UUID (Universally Unique IDentifier but sometimes they’re also called GUID) is a simple and safe method to univocally identify any kind of information: they can be used to identify transactions, nodes of a filesystem, rows on a database or any other kind of object that needs an id.
KEY FACTORS
- UUIDs are unique even without a software or any other kind of authority that generates them
- UUIDs are always made up by 128 bit
- The risk of collisions is negligible
- The generation process is very fast and safe
- There are five versions of UUID, each one suitable for a specific task
FORMAT
For ease of use UUIDs are always presented as a fixed length sequence of hex numbers, divided into five groups merged by a hyphen:
970ea114-fa06–472f-acca-df384a39bf7e
Going deeper, the parts are named as follows:
An interesting fact is that the version bits are at a fixed position, so that you can know the UUID version by looking at the first character of the third group (in the above example it’s “4”).
Two bits of clk_low section are reserved and their value is constant.
An exception case is the Nil UUID, made up by zeros:
00000000-0000-0000-0000-000000000000
UUID VERSIONS
RFC4122 defines five versions of UUIDs, each one suitable for a different use, but — truly — you will end up using version 1, 5 and maybe 4.
VERSION 1: TIMESTAMP and MAC ADDRESS
This version is based on a timestamp and the mac address of the network card, by combining these two parameters we otain UUIDs that are:
- unique over time: the same computer cannot regenerate the same UUID twice, nor during the same timestamp nor in the future
- unique over space: UUIDs generated by different computers at the same time will always be different (thanks to their mac address)
Here’s their composition:
- timestamp is a 60 bit number obtained from the current UTC timestamp, using a resolution up to 100 microseconds
- clock sequence is a 14 bit unsigned integer used to disambiguate when many uuids are made before the timestamp changes
- MAC address is primary network card identifier.

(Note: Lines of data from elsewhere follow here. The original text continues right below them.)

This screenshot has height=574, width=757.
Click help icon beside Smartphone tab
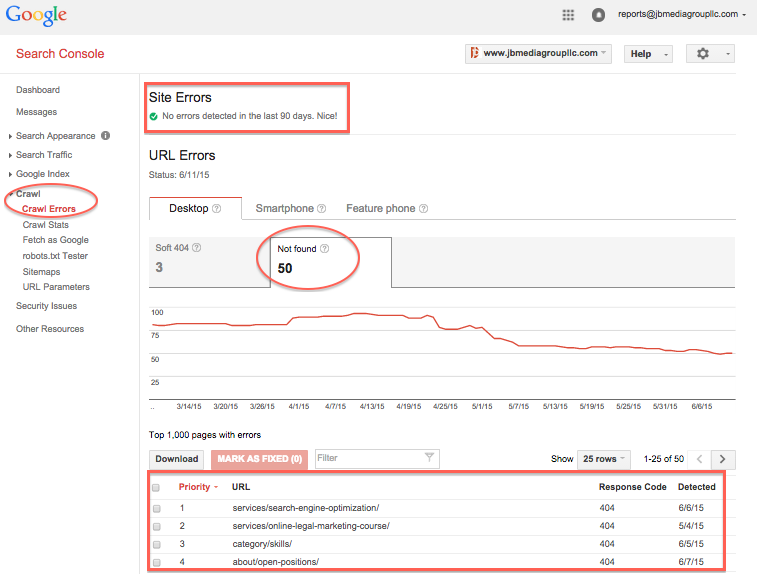322,209
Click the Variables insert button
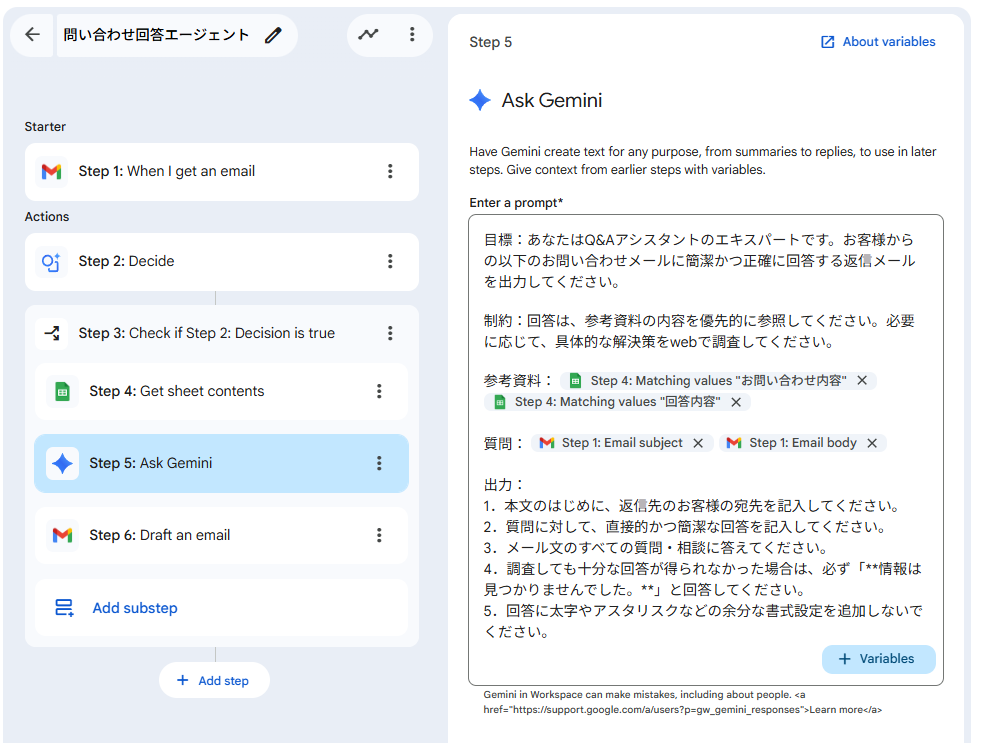984x743 pixels. [878, 659]
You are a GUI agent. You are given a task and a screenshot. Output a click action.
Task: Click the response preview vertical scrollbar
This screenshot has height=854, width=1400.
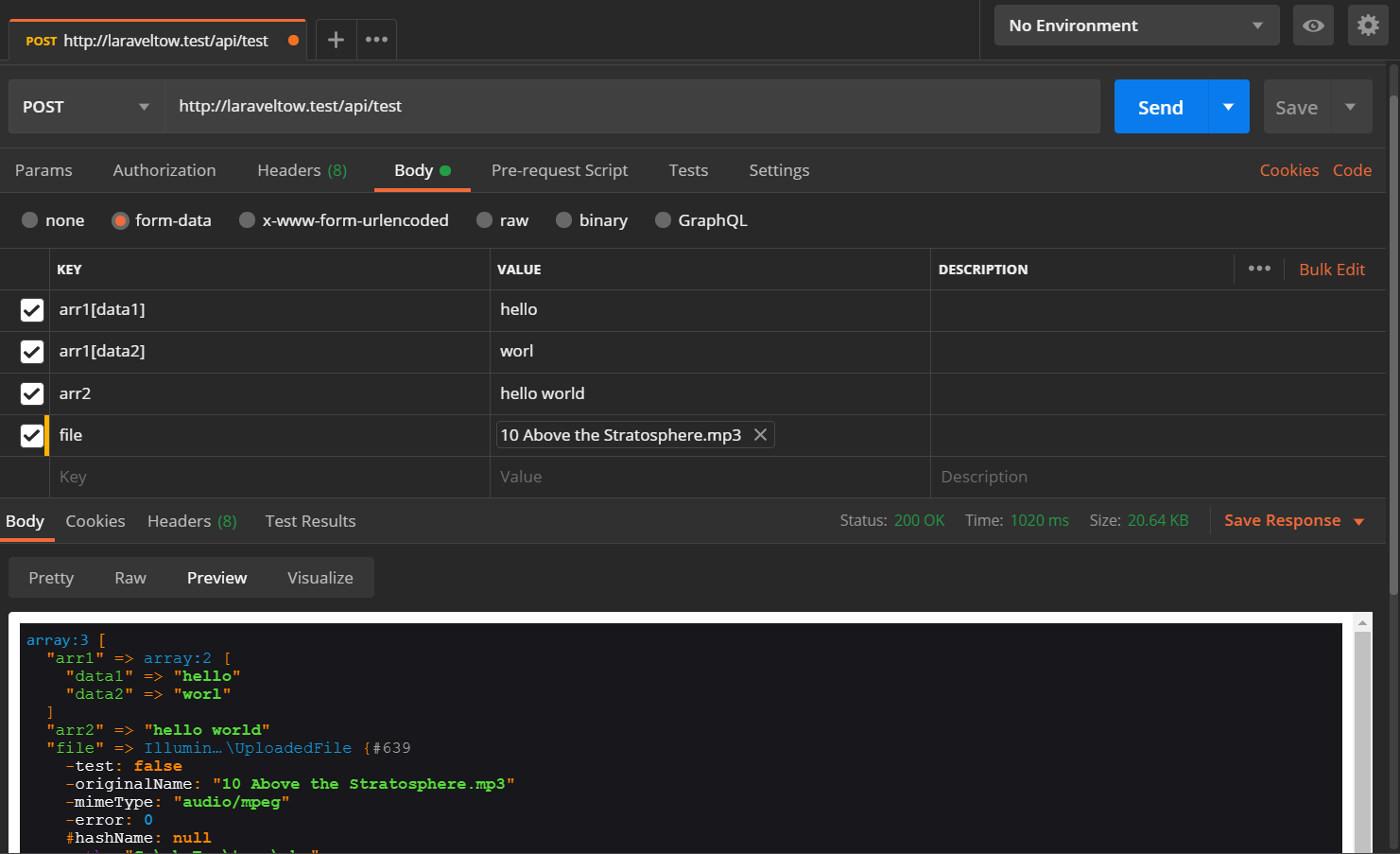[1362, 738]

This value can be faked if a network card is not available.
V1 should be the one that fits most use cases: it’s quick, safe and unrepeatable.
Bad news: it is possible to track down the computer that has created a UUID by it’s mac address, if this is a potential security issue for your project, you should then take a look at version 4.
VERSION 4: RANDOM MADNESS
The easiest one: every byte of the UUID is randomly generated, with the exception of the version bits that are constant.
All this randomness comes at the cost: generating a large amount of ids can be much slower compared to other versions, so, think wisely before using v4 on a large scale.
VERSION 5: NAME and NAMESPACE
This version involves two inputs called name and namespace:
- name is any sequence of bytes, such as a string
- namespace must be a valid UUID
UUID v5 is obtained from sha1 hash of the namespace concatenated with the name, thus leading to a UUID that is predictable:
- the same name and namespace will always produce the same UUID
- the same name on different namespaces will produce different UUIDs
- different names on the same namespace will produce different UUIDs
A possible use scenario for this kind of uuid is the storage of encoded passwords in a database or to verify the integrity of a string.
OTHER VERSIONS
What about version 2 and 3?
- version 2 also called “DCE security” is a variant of version 1 that introduces a “local domain” value and a shorter timestamp (only 28 bit).
This version is barely documented and most libraries do not implement it at all, so there is no reason to use it. - version 3 works just like version 5 but uses md5 instead of sha1, for this reason it is considered less safe and its usage is discouraged.